Task goal —
Please rewrite the paragraph beginning "The P2V-5 first flew" in the Neptune aircraft page below as a short bulleted list that keeps its main facts.

Passage to read —
|---|

Armament (Tail) (2) 20mm Cannon
Cruise Speed 207 MPH
Top Speed 323 MPH at 17,400 ft.
Landing Speed 109 MPH
Rate of Climb 1820 Feet per minute
Number A/C Built 424
The P2V-5 first flew on 29 Dec 1950, it had a search light to illuminate the target for the nose guns. The light is housed in the nose of the starboard wing tank. The P2V-5FS (SP-2E) has a magnetic anomaly detection gear in the stinger tail, it also carried the Julie/Jezebel active and passive detection systems. The Navy updated the P2V-5 to the P2V-6 on 16 Oct 1952, this plane was built under the P2V-5 plans in 1953. She has been called "The Old Man of The Sea", but the Navy called her the "Neptune". Navy Neptune, "Truculent Turtle" set a world distance record of 11,236 miles. The Navy "Neptune" have seen service in Viet Nam.
Written By: Wyatt McFarland, Updated 11AUG92
Moving From Rickenbacker to Post 3761
A real big thank you to Paul Wooster for the many hours of his own time and hard work for getting the "Neptune" moved from Rickenbacker to the VFW Post Home.
Crew of the Neptune in 1965
It should be noted that three (3) comrades of our Post were members of the aircrew when this aircraft was on active duty.
They are, Don Bates, Herb Jung and Richard Woody.
The crewmembers when 131522 was taken out of active service in 1965 was as follows, Lcdr. Bob Byerg (pilot), Lt. Bob Harris (co-pilot), Lt. Larry Johnson (navigator), Lt. Bob Crabtree (tacco), ADJ2 Don Bates (plane captin), ATR2 Howard Hollweg (radar), AX2 John Delconte (juli/jez), AE3 Wayne Des Rosiers (electrician), ATN3 Henry Rustmann (radio), ADR3 Richard Woody (2nd mech), and AO1 Herb Jung (ordance) This is per Don Bates e-mail Dec. 7, 2008.

|---|

Source material —
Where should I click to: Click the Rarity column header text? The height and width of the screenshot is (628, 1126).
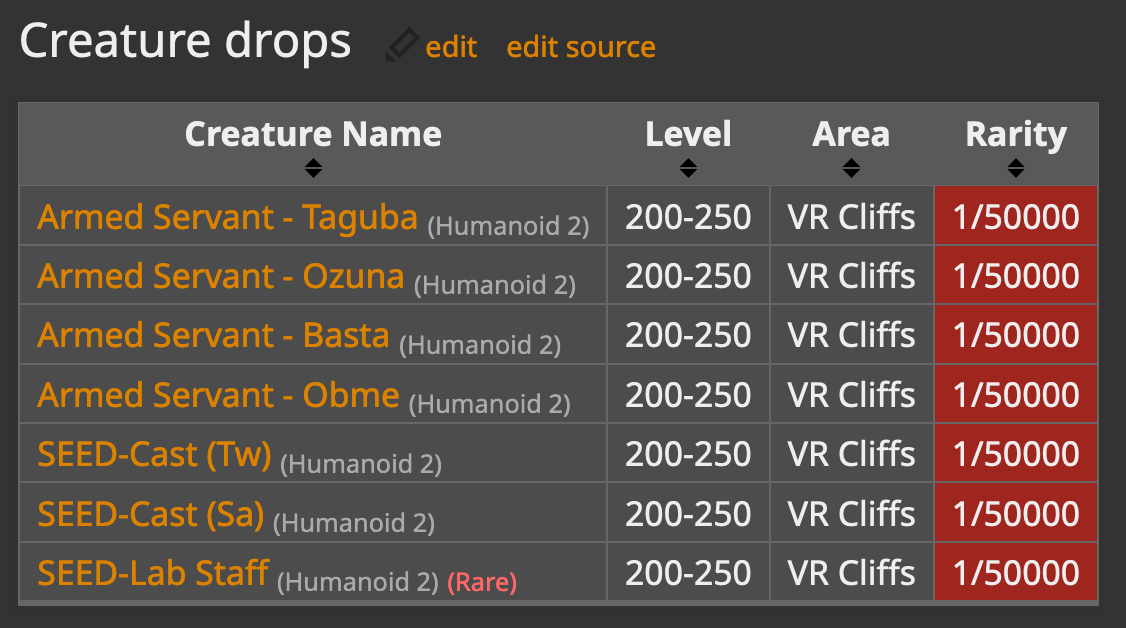pyautogui.click(x=1015, y=135)
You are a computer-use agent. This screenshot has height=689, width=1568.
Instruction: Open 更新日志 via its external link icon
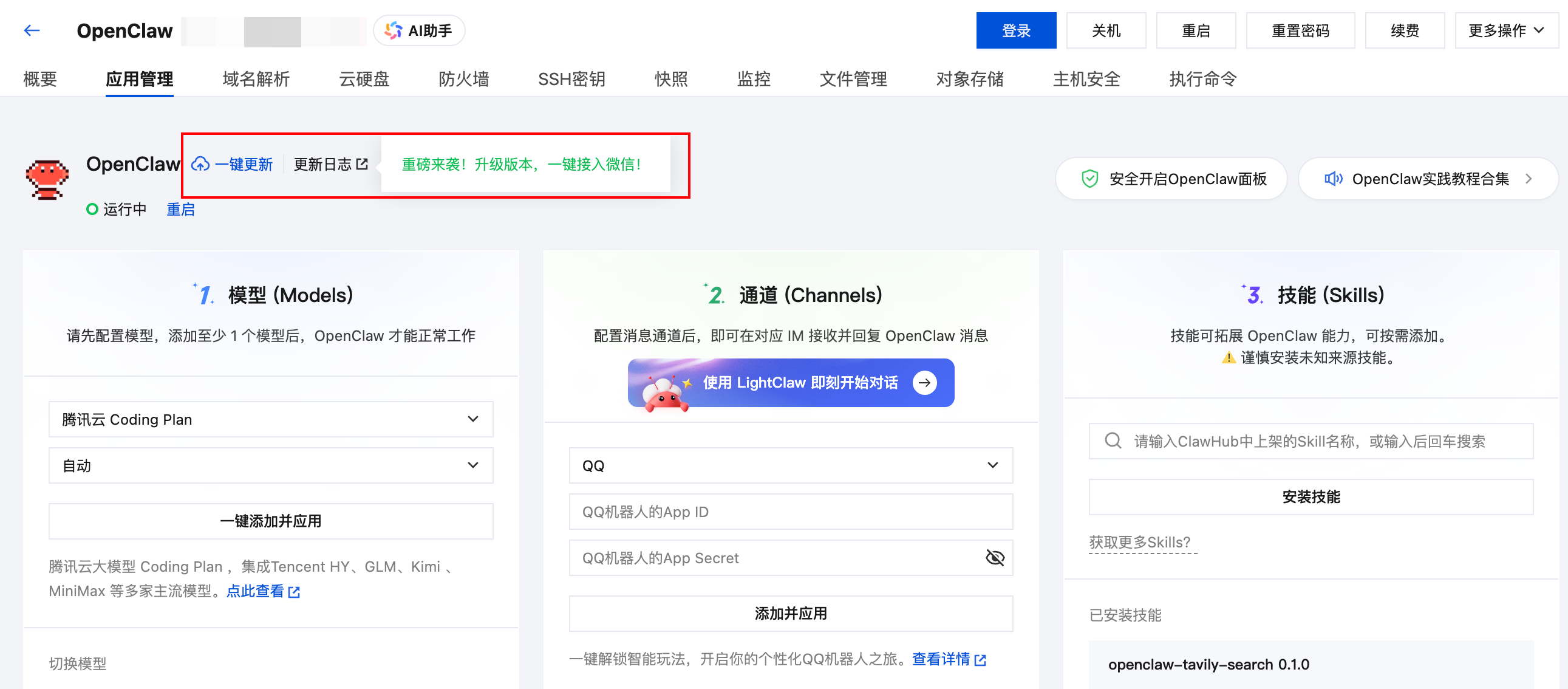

|---|

Problem solution —
- The P2V-5 first flew on 29 Dec 1950.
- It had a search light, housed in the nose of the starboard wing tank, to illuminate the target for the nose guns.
- The P2V-5FS (SP-2E) has magnetic anomaly detection gear in the stinger tail and also carried the Julie/Jezebel active and passive detection systems.
- The Navy updated the P2V-5 to the P2V-6 on 16 Oct 1952; this plane was built under the P2V-5 plans in 1953.
- She has been called "The Old Man of The Sea," but the Navy called her the "Neptune."
- The Navy Neptune "Truculent Turtle" set a world distance record of 11,236 miles.
- Navy Neptunes have seen service in Viet Nam.